── SOURCE TEXT

With the invention of photography in the first half of the 1800s, projective geometry combined with the disciplines of optics and land survey led to the field of photogrammetry. The objective is here to make measurements of geometric objects in the 3D world, often of points, but it could also be of lines, or the position and orientation of an object. In photogrammetry, all these measurements are based on photographs, 2D projections of 3D space.

For example, assuming that we know certain physical parameters of the camera, photogrammetry uses the parallax, the displacement of a point in two stereo photographs, to determine the location of a point in the 3D world using a technique called triangulation. Another example is to determine the camera pose; the position and orientation of the camera that has produced an image. One of the main applications for photogrammetry is to produce topographical maps based on aerial images. In the early days, kites or balloons carried the cameras. Later they were brought to the skies by airplanes and satellites. [10]

A significant part of photogrammetry is about engineering. For example, the construction of mechanical and optical devices that produce accurate projections, or special types of projections of a 3D scene, such as the ground below an airborne camera. Other devices can take a pair of aerial stereo images and trace elevation contours to generate topographical maps.

Photogrammetry also led to new results and methods in mathematics. Photogrammeters broke new land both in geometry and in methods for estimating geometric quantities. For example, the basics of epipolar geometry, relating corresponding features in two images, was formulated already in 1883 by Gudio Hauck [34]. Other problems that were studied included triangulation of 3D points from stereo images, and a range of problems that allowed them to determine the position or orientation of points, lines, and of cameras. By formulating them as estimation problems, it became possible to take into account measurement inaccuracies. The interesting quantity is then found by minimizing some type of error, e.g., using least squares methods.

Computers became available to photogrammetrists in the 1950s. The numerical problems related to estimation in geometry could now have much more complex formulations and still be solved in practice. For example: given a set of images from cameras at multiple positions, which include some 3D points that are visible in all images, how can we determine both the positions of the 3D points and the poses of the cameras? Duane Brown formulated this so-called bundle adjustment problem already in 1958 [7], together with a method for its solution. Due to the limited capacity of the early computers, bundle adjustment could initially only be applied to small problems, or to problems for which computation time is not critical.

(18)

────
── DATA LINES

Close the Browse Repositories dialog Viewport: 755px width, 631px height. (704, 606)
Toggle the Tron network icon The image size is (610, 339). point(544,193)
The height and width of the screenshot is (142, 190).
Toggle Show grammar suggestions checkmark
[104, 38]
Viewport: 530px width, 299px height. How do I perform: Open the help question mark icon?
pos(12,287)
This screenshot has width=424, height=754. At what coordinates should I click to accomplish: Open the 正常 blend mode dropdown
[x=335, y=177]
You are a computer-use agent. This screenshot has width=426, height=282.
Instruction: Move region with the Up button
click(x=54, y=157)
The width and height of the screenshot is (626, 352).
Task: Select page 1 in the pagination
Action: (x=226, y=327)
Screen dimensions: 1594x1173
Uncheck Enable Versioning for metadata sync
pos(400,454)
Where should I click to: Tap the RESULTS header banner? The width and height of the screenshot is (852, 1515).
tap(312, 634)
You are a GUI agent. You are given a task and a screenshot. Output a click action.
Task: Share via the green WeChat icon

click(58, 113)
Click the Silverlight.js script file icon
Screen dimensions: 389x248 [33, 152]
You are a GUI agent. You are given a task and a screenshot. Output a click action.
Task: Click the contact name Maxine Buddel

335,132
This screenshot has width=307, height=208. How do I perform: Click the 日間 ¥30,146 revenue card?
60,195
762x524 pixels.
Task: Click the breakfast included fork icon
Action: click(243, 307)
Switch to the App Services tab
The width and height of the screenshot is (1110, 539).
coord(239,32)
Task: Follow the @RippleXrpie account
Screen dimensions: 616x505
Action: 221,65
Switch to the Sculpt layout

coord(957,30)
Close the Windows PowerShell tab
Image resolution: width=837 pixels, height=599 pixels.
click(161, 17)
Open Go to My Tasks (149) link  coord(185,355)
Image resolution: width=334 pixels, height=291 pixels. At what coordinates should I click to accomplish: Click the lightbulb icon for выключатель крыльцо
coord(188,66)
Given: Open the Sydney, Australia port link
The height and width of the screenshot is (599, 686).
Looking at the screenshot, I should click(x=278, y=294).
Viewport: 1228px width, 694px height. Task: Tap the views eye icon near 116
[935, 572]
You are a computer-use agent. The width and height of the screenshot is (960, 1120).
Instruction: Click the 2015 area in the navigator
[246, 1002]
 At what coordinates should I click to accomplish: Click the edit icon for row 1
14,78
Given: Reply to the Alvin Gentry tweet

────

== EXERCISE AIM ==
List every means the photogrammetry text names for carrying cameras into the sky.

== TASK OUTPUT ==
Kites, balloons, airplanes, satellites